**Selected text:**
= = = = = = =
Histories

The Histories is the historical work by Tacitus covering Rome from 69 to 96 CE. In AP Latin, it matters because Pliny the Younger wrote Letter 6.16 at Tacitus's request, supplying an eyewitness account of Pliny the Elder's death during the eruption of Mt. Vesuvius (79 CE) for Tacitus to use.

Verified for the 2027 AP Latin examLast updated June 2026

What is the Histories?

The Histories is a work of historiography by the Roman historian Tacitus, covering the turbulent years from 69 CE (the Year of the Four Emperors) through the reign of Domitian. Here's why it shows up in AP Latin even though you never read a word of it. Tacitus wanted a reliable account of the eruption of Mt. Vesuvius and the death of Pliny the Elder, so he wrote to Pliny the Younger asking for the story. Letter 6.16, the required Latin text in Unit 2, is Pliny's answer.

That means the Histories is the whole reason Letter 6.16 exists. Pliny says so right at the start of the letter. He's flattered that his uncle's death will be handed down by Tacitus, because being written into a great historian's work was the Roman version of immortality. So when you translate the opening lines, you're literally reading source material that one famous Roman author prepared for another. The section of the Histories that would have covered Vesuvius doesn't survive, which makes Pliny's letter our best eyewitness account of the eruption.

Why the Histories matters in AP Latin

The Histories sits behind Topic 2.1 (Pliny Letter 6.16.1-12) in Unit 2. Learning objective AP Latin 2.1.D requires you to know who Pliny the Younger, Pliny the Elder, and Tacitus are and how they're connected, and the Histories is the connection. Tacitus asks, Pliny answers, the letter gets written. It also feeds AP Latin 2.1.O (references and allusions to influential people and literary works) and AP Latin 2.1.N (features of genre), since the letter sits at the crossroads of two genres the CED names directly, the epistle and historiography. Pliny's letters were heavily revised before publication, so even though 6.16 reads like a personal note to a historian, it's a polished literary product designed to make his uncle's death look heroic for posterity.

How the Histories connects across the course

Annals (Unit 2)

Tacitus's other major work, the Annals, covers the earlier emperors from Tiberius through Nero (14-68 CE). The Histories picks up where the Annals leaves off, in 69 CE. Knowing which is which keeps your background-knowledge answers clean.

Allusion (Unit 2)

Pliny's opening lines allude to the immortality that Tacitus's writing will give his uncle. That's exactly the kind of reference to an influential person and literary work that AP Latin 2.1.O asks you to spot and explain.

Emperor Trajan (Unit 2)

Both Pliny the Younger and Tacitus had careers under Trajan, which is when this letter exchange happened (decades after the 79 CE eruption). That gap explains why the letter is a polished retrospective, not a panicked dispatch from the disaster.

Is the Histories on the AP Latin exam?
= = = = = = =
**Records for the task:**

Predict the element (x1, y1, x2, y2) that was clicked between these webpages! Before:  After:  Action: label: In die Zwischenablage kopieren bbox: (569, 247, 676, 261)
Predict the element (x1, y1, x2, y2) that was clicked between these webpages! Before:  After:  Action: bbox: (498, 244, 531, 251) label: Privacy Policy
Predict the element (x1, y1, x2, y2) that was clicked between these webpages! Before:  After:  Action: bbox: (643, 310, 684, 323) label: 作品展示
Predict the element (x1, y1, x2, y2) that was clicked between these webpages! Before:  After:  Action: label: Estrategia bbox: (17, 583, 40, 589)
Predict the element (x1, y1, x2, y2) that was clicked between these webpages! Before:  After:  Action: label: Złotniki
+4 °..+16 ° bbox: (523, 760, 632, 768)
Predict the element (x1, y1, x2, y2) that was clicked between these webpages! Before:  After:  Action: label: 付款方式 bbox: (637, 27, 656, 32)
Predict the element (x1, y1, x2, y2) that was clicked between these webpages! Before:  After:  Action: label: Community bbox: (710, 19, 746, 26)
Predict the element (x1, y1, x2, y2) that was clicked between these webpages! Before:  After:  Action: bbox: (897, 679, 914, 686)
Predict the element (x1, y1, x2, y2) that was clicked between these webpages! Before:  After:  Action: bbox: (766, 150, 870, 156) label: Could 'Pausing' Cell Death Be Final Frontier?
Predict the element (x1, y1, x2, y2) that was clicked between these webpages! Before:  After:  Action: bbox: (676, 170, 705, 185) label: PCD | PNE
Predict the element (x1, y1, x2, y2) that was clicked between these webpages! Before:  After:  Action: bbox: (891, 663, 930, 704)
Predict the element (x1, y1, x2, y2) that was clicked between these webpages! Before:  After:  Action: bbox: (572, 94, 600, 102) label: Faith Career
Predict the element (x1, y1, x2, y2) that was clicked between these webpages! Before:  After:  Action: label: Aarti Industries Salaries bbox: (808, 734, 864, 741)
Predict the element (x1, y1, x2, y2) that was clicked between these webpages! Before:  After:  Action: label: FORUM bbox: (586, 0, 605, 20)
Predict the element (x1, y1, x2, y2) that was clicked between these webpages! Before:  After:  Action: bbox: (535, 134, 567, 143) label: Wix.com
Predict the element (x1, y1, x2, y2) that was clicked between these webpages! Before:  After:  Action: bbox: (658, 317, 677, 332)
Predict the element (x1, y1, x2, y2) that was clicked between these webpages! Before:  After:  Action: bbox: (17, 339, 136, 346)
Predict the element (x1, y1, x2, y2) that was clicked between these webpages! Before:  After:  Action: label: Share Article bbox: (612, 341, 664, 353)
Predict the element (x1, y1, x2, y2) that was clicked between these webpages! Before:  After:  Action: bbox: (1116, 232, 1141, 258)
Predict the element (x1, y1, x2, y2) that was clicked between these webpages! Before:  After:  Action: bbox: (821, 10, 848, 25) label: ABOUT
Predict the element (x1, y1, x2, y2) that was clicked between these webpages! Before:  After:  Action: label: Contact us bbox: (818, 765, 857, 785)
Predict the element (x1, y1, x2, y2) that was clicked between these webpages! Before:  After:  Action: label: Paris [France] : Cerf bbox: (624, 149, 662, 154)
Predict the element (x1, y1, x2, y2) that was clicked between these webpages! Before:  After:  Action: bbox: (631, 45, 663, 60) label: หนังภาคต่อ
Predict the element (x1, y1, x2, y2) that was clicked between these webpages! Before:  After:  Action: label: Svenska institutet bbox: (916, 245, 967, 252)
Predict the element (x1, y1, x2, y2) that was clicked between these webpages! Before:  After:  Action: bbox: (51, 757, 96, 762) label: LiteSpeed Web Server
= = = = = = =
**Set tasks:**
**1)** Convert the entries from the line containing "734, 864, 741)" through the line containing "339, 136, 346)" into a two-column CSV with the headers instruction and answer. Each entry gets one row, each field is quoted, and line breaks inside a field become spaces.
**2)** Pick up the Histories page where it leaves off and keep writing.
The Histories page and the entries have no connection to each other.

**Expected answers:**
**1)**
instruction,answer
"Predict the element (x1, y1, x2, y2) that was clicked between these webpages! Before:  After:","Action: label: Aarti Industries Salaries bbox: (808, 734, 864, 741)"
"Predict the element (x1, y1, x2, y2) that was clicked between these webpages! Before:  After:","Action: label: FORUM bbox: (586, 0, 605, 20)"
"Predict the element (x1, y1, x2, y2) that was clicked between these webpages! Before:  After:","Action: bbox: (535, 134, 567, 143) label: Wix.com"
"Predict the element (x1, y1, x2, y2) that was clicked between these webpages! Before:  After:","Action: bbox: (658, 317, 677, 332)"
"Predict the element (x1, y1, x2, y2) that was clicked between these webpages! Before:  After:","Action: bbox: (17, 339, 136, 346)"

**2)**
You won't translate the Histories itself, since it's not part of the required Latin. Instead, the exam tests it as background context. Multiple-choice questions on the Pliny passage can ask why Pliny wrote Letter 6.16, who Tacitus was, or what relationship connects Pliny the Younger, Pliny the Elder, and Tacitus (AP Latin 2.1.D). Short-answer background questions can ask you to explain the letter's purpose, and the right answer points straight at Tacitus's request for material for his Histories. No released FRQ has required the term verbatim, but contextual analysis of the letter's opening, where Pliny thanks Tacitus for promising his uncle eternal fame, depends on knowing what the Histories is.

The Histories vs Annals

Both are histories written by Tacitus, so the mix-up is understandable. The Histories covers 69-96 CE, starting with the chaos after Nero's death, while the Annals covers the earlier Julio-Claudian emperors from 14-68 CE. For Letter 6.16, the relevant work is the Histories, because that's where the Vesuvius eruption of 79 CE would have been recorded.

Key things to remember about the Histories

  • The Histories is a historical work by Tacitus covering Rome from 69 to 96 CE, including the year of the Vesuvius eruption.

  • Pliny the Younger wrote Letter 6.16 because Tacitus asked him for an eyewitness account of Pliny the Elder's death to include in the Histories.

  • The portion of the Histories covering Vesuvius does not survive, so Pliny's letter is our best surviving eyewitness account of the eruption.

  • Pliny saw inclusion in Tacitus's Histories as a guarantee of immortal fame for his uncle, and he says so in the letter's opening.

  • Don't confuse the Histories (69-96 CE) with Tacitus's Annals (14-68 CE) or with Pliny the Elder's Natural History, which is an encyclopedia, not a history.

  • Knowing the Tacitus-Pliny connection covers learning objective AP Latin 2.1.D and helps you explain the letter's purpose and allusions on background questions.

Frequently asked questions about the Histories

What is the Histories in AP Latin?

It's Tacitus's historical work covering Rome from 69 to 96 CE. It matters in AP Latin because Tacitus asked Pliny the Younger for an account of Pliny the Elder's death at Vesuvius, and Letter 6.16, the required Unit 2 text, is Pliny's response.

Did Pliny write the Histories?

No. Tacitus wrote the Histories. Pliny the Younger only supplied source material by writing Letter 6.16 (and a follow-up, 6.20) describing the 79 CE eruption and his uncle's death.

Is the Histories the same as Pliny the Elder's Natural History?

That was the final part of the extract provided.